Retype every one of the rows below word for word, keeping each line and its punctuation unchanged.

++++

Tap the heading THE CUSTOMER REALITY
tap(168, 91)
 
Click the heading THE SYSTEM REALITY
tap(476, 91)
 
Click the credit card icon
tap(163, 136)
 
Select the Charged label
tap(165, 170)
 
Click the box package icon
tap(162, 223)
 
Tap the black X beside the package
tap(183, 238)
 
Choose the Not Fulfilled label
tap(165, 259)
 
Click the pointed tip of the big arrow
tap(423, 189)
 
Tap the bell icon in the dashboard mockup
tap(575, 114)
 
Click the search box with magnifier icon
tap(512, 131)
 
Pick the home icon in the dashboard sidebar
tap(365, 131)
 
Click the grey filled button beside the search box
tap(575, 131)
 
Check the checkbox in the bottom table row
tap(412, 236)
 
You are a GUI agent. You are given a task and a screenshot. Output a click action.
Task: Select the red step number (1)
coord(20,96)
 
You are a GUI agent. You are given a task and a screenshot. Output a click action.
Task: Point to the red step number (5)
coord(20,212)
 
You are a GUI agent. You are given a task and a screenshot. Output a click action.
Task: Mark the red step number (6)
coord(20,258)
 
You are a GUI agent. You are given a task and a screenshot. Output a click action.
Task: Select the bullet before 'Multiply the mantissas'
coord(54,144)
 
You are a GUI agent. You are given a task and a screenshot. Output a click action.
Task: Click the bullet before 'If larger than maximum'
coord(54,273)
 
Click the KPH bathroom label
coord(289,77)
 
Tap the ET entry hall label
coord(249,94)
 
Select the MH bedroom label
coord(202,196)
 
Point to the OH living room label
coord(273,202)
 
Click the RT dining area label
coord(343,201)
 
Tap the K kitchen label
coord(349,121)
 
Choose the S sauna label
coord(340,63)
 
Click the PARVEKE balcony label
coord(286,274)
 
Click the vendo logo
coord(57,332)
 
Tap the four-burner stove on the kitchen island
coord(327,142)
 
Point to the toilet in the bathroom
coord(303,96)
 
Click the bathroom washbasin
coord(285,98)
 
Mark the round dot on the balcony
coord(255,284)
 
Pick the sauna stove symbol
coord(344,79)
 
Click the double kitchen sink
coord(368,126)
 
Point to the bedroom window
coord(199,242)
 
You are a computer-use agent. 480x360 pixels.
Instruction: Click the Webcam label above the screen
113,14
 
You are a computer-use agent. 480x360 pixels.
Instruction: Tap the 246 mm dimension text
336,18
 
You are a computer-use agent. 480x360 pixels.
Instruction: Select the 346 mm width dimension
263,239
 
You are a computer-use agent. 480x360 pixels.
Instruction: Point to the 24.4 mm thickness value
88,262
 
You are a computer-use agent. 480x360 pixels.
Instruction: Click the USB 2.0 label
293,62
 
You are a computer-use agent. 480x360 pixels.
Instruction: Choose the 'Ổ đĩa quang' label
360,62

++++

CORRECT OUTPUT:
Tap the heading THE CUSTOMER REALITY
tap(168, 91)
 
Click the heading THE SYSTEM REALITY
tap(476, 91)
 
Click the credit card icon
tap(163, 136)
 
Select the Charged label
tap(165, 170)
 
Click the box package icon
tap(162, 223)
 
Tap the black X beside the package
tap(183, 238)
 
Choose the Not Fulfilled label
tap(165, 259)
 
Click the pointed tip of the big arrow
tap(423, 189)
 
Tap the bell icon in the dashboard mockup
tap(575, 114)
 
Click the search box with magnifier icon
tap(512, 131)
 
Pick the home icon in the dashboard sidebar
tap(365, 131)
 
Click the grey filled button beside the search box
tap(575, 131)
 
Check the checkbox in the bottom table row
tap(412, 236)
 
You are a GUI agent. You are given a task and a screenshot. Output a click action.
Task: Select the red step number (1)
coord(20,96)
 
You are a GUI agent. You are given a task and a screenshot. Output a click action.
Task: Point to the red step number (5)
coord(20,212)
 
You are a GUI agent. You are given a task and a screenshot. Output a click action.
Task: Mark the red step number (6)
coord(20,258)
 
You are a GUI agent. You are given a task and a screenshot. Output a click action.
Task: Select the bullet before 'Multiply the mantissas'
coord(54,144)
 
You are a GUI agent. You are given a task and a screenshot. Output a click action.
Task: Click the bullet before 'If larger than maximum'
coord(54,273)
 
Click the KPH bathroom label
coord(289,77)
 
Tap the ET entry hall label
coord(249,94)
 
Select the MH bedroom label
coord(202,196)
 
Point to the OH living room label
coord(273,202)
 
Click the RT dining area label
coord(343,201)
 
Tap the K kitchen label
coord(349,121)
 
Choose the S sauna label
coord(340,63)
 
Click the PARVEKE balcony label
coord(286,274)
 
Click the vendo logo
coord(57,332)
 
Tap the four-burner stove on the kitchen island
coord(327,142)
 
Point to the toilet in the bathroom
coord(303,96)
 
Click the bathroom washbasin
coord(285,98)
 
Mark the round dot on the balcony
coord(255,284)
 
Pick the sauna stove symbol
coord(344,79)
 
Click the double kitchen sink
coord(368,126)
 
Point to the bedroom window
coord(199,242)
 
You are a computer-use agent. 480x360 pixels.
Instruction: Click the Webcam label above the screen
113,14
 
You are a computer-use agent. 480x360 pixels.
Instruction: Tap the 246 mm dimension text
336,18
 
You are a computer-use agent. 480x360 pixels.
Instruction: Select the 346 mm width dimension
263,239
 
You are a computer-use agent. 480x360 pixels.
Instruction: Point to the 24.4 mm thickness value
88,262
 
You are a computer-use agent. 480x360 pixels.
Instruction: Click the USB 2.0 label
293,62
 
You are a computer-use agent. 480x360 pixels.
Instruction: Choose the 'Ổ đĩa quang' label
360,62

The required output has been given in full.